Dr. Eric Leskowitz, a consultant psychiatrist to the Pain Management Program at Spaulding Rehabilitation Hospital in Boston and a subtle energy expert, theorizes that phantom limbs may be energetic forms that remain.
In his paper titled “Phantom Limb Pain: Subtle Energy Perspectives,” he cites anecdotal evidence obtained through Kirlian photography. This method of photography shows a colored light around its subjects, often described as “auras.”
Although some are skeptical of the “aura” explanation, saying that this light effect is from heat or moisture instead, Leskowitz wrote: “at least one recent well-controlled study has shown that noncontact energy therapies, … when directed at an isolated leaf, can magnify its Kirlian corona. So even if the corona is an artifact [of heat or moisture] rather than a subtle energy event, it can be reproducibly influenced at a distance—a non-local process or field must be invoked to explain this experimental result.”
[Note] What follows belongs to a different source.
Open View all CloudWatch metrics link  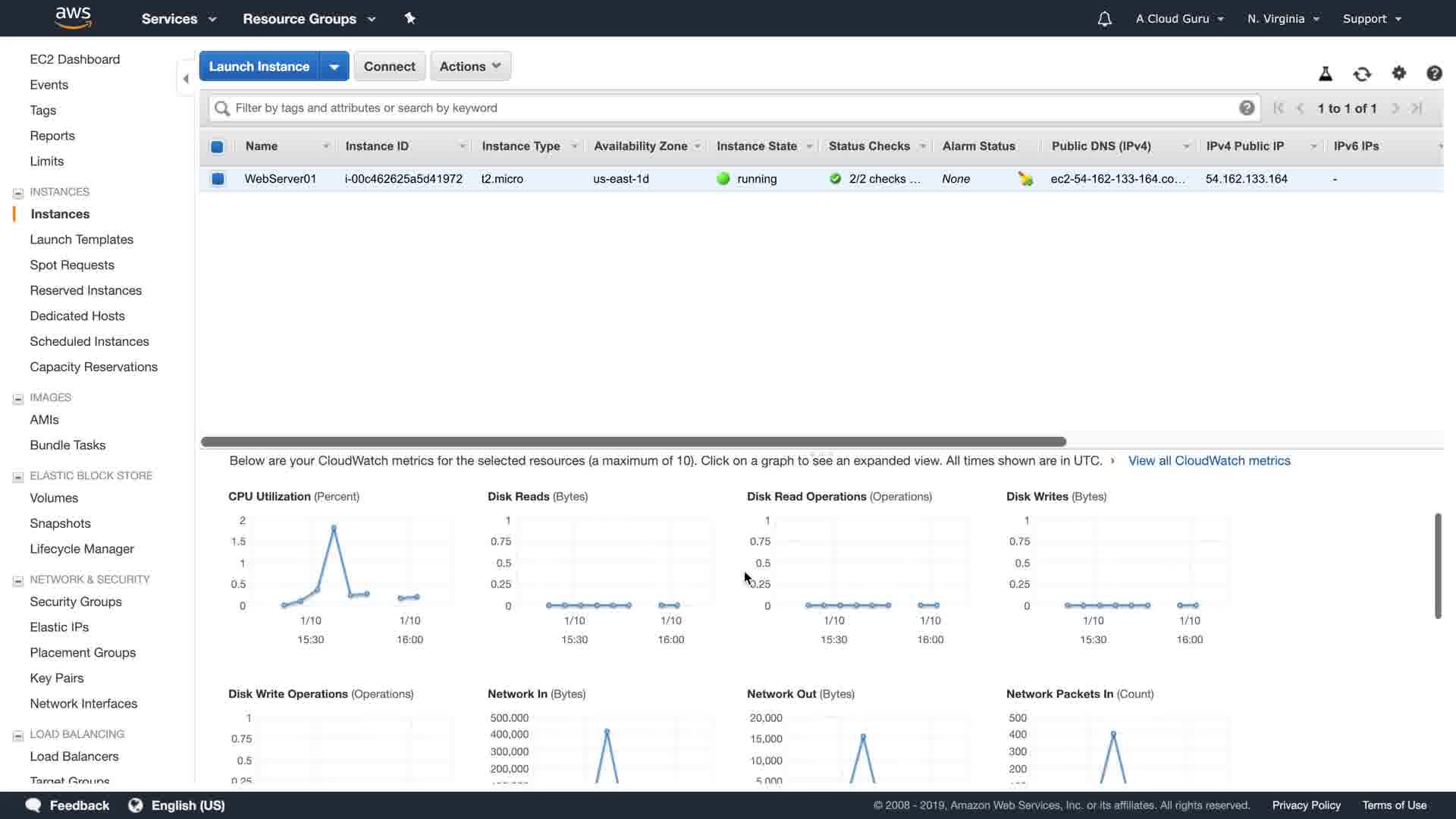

He noted that the controversial “phantom leaf” phenomenon could have implications for phantom limbs. A torn leaf in Kirlian photographs is sometimes seen to have an energy pattern unaffected by the amputation—it appears whole.

A leaf photographed using the Kirlian technique. (Thomas Wedekind)
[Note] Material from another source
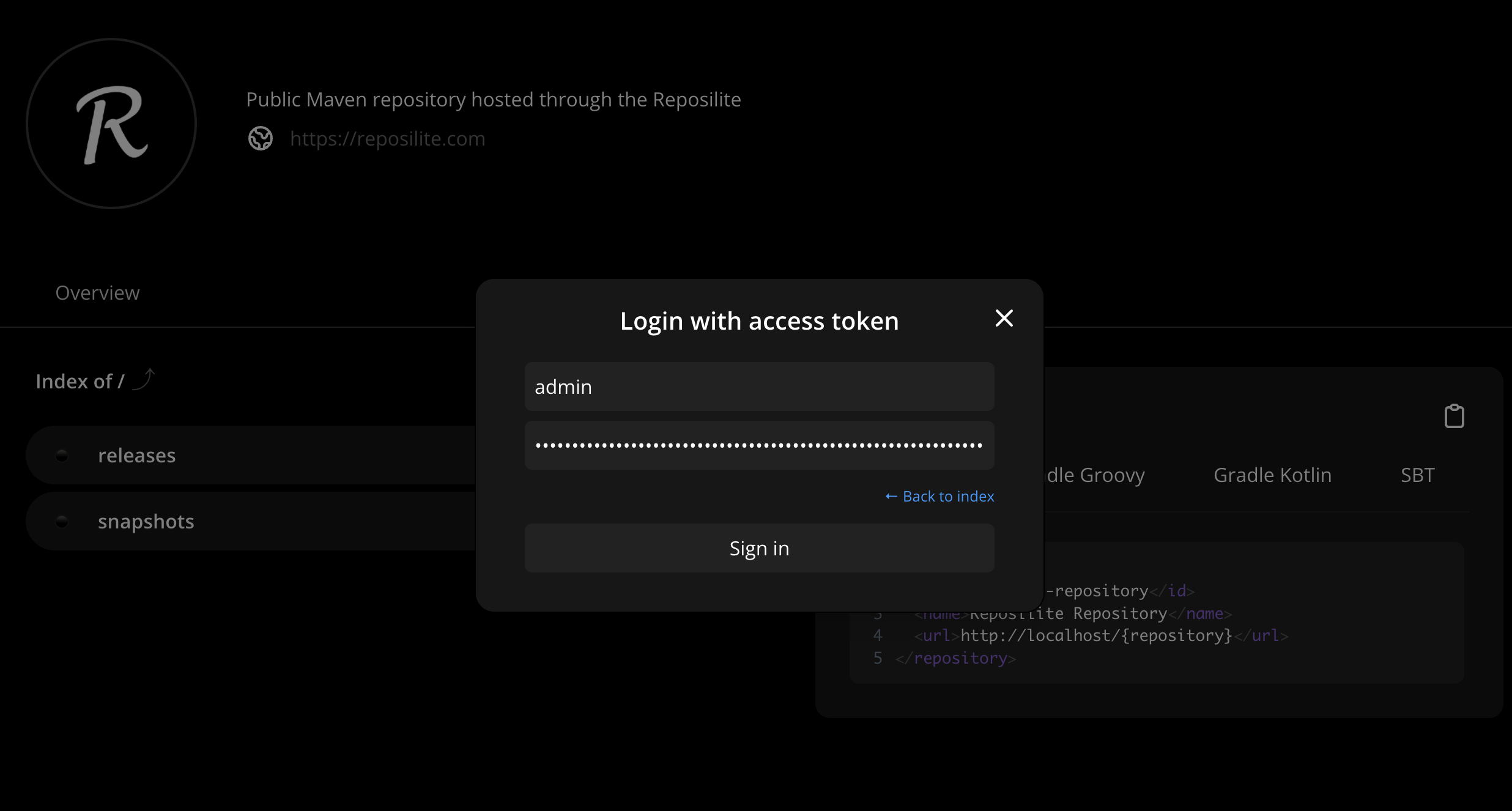Copy the Maven snippet via clipboard icon
1512x811 pixels.
1455,415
“Apparently the energetic grid that supports the leaf tip still exists even after its physical counterpart has been removed,” Leskowitz wrote.
In 2015, John Hubacher of Pantheon Research Inc. published a study in the Journal of Alternative and Complementary Medicine replicating the phantom leaf phenomenon. He wrote: “A normally undetected phantom ‘structure,’ possibly evidence of the biological field, can persist in the area of an amputated leaf section, and corona discharge can occur from this invisible structure.”
Some scientists say the body has an ultra-microscopic system of channels corresponding to chi channels.
In the past few years, more research has been conducted on a theorized “primo-vascular system.” This is a network of channels in the body that are so microscopic they are practically invisible.
“Even with our microscope, you cannot see the vessels until they are touched because they are transparent, but they turn a yellowish color when touched. The width of the node is only 1 millimeter, and the fine structure of the node can only be seen using high-resolution light microscopy,” said Auburn University’s Vitaly Vodyanoy in a press release. Vodyanoy is a professor of anatomy and physiology at the College of Veterinary Medicine who has studied this structure in rats.
“We are pushing the boundaries of accepted or recognized anatomy and physiology,” Vodyanoy said. “Not many people are working on the primo-vascular system because it goes against current science concepts.”
An international team of researchers, including some at Seoul National University, wrote of the primo-vascular system: “Some scientists may say it is an illusion; others say it is a ‘new’ anatomical system, while still others are convinced that these infinitesimal channels may act like optical fiber cables and transmit DNA related information continuously throughout the body using biophotons.
“As a comparison, we cannot see the millions of transistors on a CPU [central processing unit], but they are part of a manmade system that we use every day. Similarly many biological systems are indeed very minuscule. We need electronic microscopes to visualize some of their structures; otherwise, we would not know they exist.”
These researchers explore evidence that the primo-vascular system corresponds to acupuncture meridians.
Mysticism meets medicine, when chi appears to have positive health effects.
Chi has long been held to have a strong connection to the health of the human body. Studies of the practice of chi, known as qigong, have reported positive health outcomes in areas such as depression, pain management, asthma, cancer, and blood pressure, according to a summary by the Institute of Noetic Sciences.
Studies of meditation, said to enhance chi, have shown practitioners can emit gamma waves and infrasonic waves above normal levels.
As science continues to study the energy of the body, its flow and effects, it may confirm what ancient societies held true: the body has energy channels and a field that influence a person’s health and impact the world around them.